Il y a 150 ans, en 1867, était jouée pour la première fois une partition à laquelle l’Europe (puis l’Amérique du Nord) serait condamnée à ne plus jamais échapper : Le beau Danube bleu.
An der schönen blauen Donau, op. 314 est une suite de valses rédigée en 1866 par Johann Strauſs, deuxième du nom (1825-1899, parfois orthographié Strauss ou Strauß). Le jeune musicien viennois est alors en pleine gloire dans l’empire austro-hongrois (lequel vient de perdre une guerre contre la Prusse et l’Italie) ; déja abondante à l’époque, sa production comptera au final plus de deux cent suites de valses, cent quatre-vingt polkas, cent quarante quadrilles, quatre-vingt marches, une petite vingtaine d’opérettes (dont seulement quinze achevées) et un opéra-bouffe. Il est d’ailleurs lui-même issu d’une véritable dynastie : son père (du même nom, 1804-1849) était également compositeur de valses viennoises — il se raconte que son fils dut apprendre la musique en grand secret et se trouva durement tancé lorsqu’il fut un jour surpris à jouer du violon — et ses deux frères sont également devenus compositeurs.
Cette suite de valses est à l’origine commandée en tant que partition vocale (pour chœur d’hommes) ; Strauſs n’apprécie pas particulièrement la musique chorale, et se contente de laisser un parolier de l’association commanditaire ajouter des paroles sur sa mélodie (et remplacer ensuite les mots à chaque fois que le compositeur la retravaille). Parallèlement à la version chorale, Strauſs élabore une version purement instrumentale (pour grand orchestre), dont il tirera également une réduction pour piano seul. La suite complète regroupe une dizaine de thèmes présentés en cinq mouvements à travers une forme de rondo, dans des tonalités variés et avec une orchestration plus finement soignée qu’on ne le croirait au premier abord. Nous savons cependant aujourd’hui que non seulement tous les thèmes présents sont en fait recyclés de partitions antérieures, mais Strauſs a eu recours à plusieurs collaborateurs pour écrire la partition.

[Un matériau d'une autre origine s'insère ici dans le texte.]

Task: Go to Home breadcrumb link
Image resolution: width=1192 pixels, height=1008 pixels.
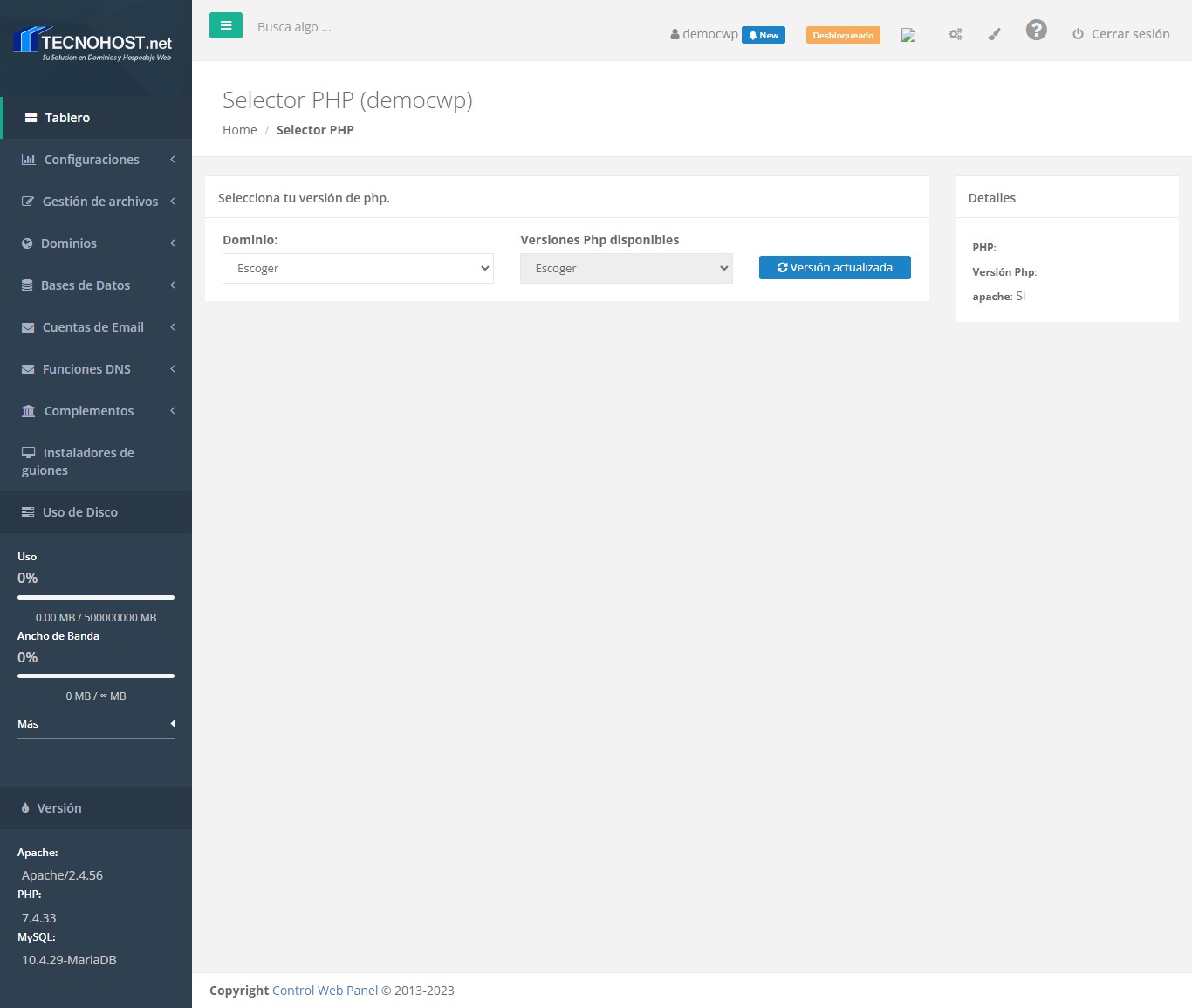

Si cette pièce reste aujourd’hui connue, c’est avant tout pour son thème principal d’une simplicité indépassable (ce qui rend d’ailleurs son abord aisé pour les pianistes débutants). Écrit en Majeur sous forme d’une phrase mélodique entrecoupée de ponctuations plus aigües, il se déploie sur un rythme de valse assez lente, construit exclusivement en noires et valeurs longues autour d’arpèges sur l’accord de tonique et de dominante. Le seul discret signe de modernité (qui permet de dater cette mélodie, mais lui confère également son aspect sucré et viennois) réside sans doute dans l’emploi du sixième degré non résolu (sauf à la toute fin), que ce soit comme neuvième de dominante (majeure) ou comme sixte ajoutée à l’accord de tonique.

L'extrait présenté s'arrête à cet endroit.